+++ SOURCE DATA +++

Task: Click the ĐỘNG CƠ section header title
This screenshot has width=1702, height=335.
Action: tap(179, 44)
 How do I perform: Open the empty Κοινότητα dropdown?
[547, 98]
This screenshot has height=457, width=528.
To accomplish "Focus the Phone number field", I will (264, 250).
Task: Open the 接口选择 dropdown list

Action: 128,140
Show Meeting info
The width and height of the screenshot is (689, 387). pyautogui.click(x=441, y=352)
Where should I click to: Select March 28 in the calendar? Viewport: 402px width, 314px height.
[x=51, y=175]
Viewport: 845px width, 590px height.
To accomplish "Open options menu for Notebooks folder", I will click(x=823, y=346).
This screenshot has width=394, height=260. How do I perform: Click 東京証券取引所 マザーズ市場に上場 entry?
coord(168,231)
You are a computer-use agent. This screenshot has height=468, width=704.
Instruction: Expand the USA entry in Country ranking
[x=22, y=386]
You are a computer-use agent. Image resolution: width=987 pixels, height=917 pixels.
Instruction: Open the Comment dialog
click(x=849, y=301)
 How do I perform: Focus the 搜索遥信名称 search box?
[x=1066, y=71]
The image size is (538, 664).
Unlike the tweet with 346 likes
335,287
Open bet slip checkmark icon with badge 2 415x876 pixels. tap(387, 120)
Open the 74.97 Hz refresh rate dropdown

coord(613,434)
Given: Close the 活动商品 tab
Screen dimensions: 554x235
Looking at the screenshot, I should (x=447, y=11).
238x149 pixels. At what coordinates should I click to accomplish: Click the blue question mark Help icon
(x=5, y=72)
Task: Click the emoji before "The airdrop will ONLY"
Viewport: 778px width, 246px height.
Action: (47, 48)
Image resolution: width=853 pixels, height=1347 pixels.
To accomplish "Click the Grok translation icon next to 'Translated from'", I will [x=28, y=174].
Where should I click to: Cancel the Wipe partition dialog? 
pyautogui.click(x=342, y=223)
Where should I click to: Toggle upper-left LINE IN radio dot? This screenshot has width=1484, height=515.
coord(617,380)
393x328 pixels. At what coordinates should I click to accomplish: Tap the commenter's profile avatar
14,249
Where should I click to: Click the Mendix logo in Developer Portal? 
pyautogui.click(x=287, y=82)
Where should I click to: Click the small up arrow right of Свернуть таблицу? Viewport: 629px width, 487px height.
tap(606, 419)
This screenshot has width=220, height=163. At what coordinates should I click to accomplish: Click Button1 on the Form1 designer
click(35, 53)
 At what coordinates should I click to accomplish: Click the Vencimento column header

+++

(INSTRUCTIONS FOR THE TASK) Please output every record exactly as it appears.

(SOLUTION FOR THIS TASK)
Task: Click the ĐỘNG CƠ section header title
This screenshot has width=1702, height=335.
Action: tap(179, 44)
 How do I perform: Open the empty Κοινότητα dropdown?
[547, 98]
This screenshot has height=457, width=528.
To accomplish "Focus the Phone number field", I will (264, 250).
Task: Open the 接口选择 dropdown list

Action: 128,140
Show Meeting info
The width and height of the screenshot is (689, 387). pyautogui.click(x=441, y=352)
Where should I click to: Select March 28 in the calendar? Viewport: 402px width, 314px height.
[x=51, y=175]
Viewport: 845px width, 590px height.
To accomplish "Open options menu for Notebooks folder", I will click(x=823, y=346).
This screenshot has width=394, height=260. How do I perform: Click 東京証券取引所 マザーズ市場に上場 entry?
coord(168,231)
You are a computer-use agent. This screenshot has height=468, width=704.
Instruction: Expand the USA entry in Country ranking
[x=22, y=386]
You are a computer-use agent. Image resolution: width=987 pixels, height=917 pixels.
Instruction: Open the Comment dialog
click(x=849, y=301)
 How do I perform: Focus the 搜索遥信名称 search box?
[x=1066, y=71]
The image size is (538, 664).
Unlike the tweet with 346 likes
335,287
Open bet slip checkmark icon with badge 2 415x876 pixels. tap(387, 120)
Open the 74.97 Hz refresh rate dropdown

coord(613,434)
Given: Close the 活动商品 tab
Screen dimensions: 554x235
Looking at the screenshot, I should (x=447, y=11).
238x149 pixels. At what coordinates should I click to accomplish: Click the blue question mark Help icon
(x=5, y=72)
Task: Click the emoji before "The airdrop will ONLY"
Viewport: 778px width, 246px height.
Action: (47, 48)
Image resolution: width=853 pixels, height=1347 pixels.
To accomplish "Click the Grok translation icon next to 'Translated from'", I will [x=28, y=174].
Where should I click to: Cancel the Wipe partition dialog? 
pyautogui.click(x=342, y=223)
Where should I click to: Toggle upper-left LINE IN radio dot? This screenshot has width=1484, height=515.
coord(617,380)
393x328 pixels. At what coordinates should I click to accomplish: Tap the commenter's profile avatar
14,249
Where should I click to: Click the Mendix logo in Developer Portal? 
pyautogui.click(x=287, y=82)
Where should I click to: Click the small up arrow right of Свернуть таблицу? Viewport: 629px width, 487px height.
tap(606, 419)
This screenshot has width=220, height=163. At what coordinates should I click to accomplish: Click Button1 on the Form1 designer
click(35, 53)
 At what coordinates should I click to accomplish: Click the Vencimento column header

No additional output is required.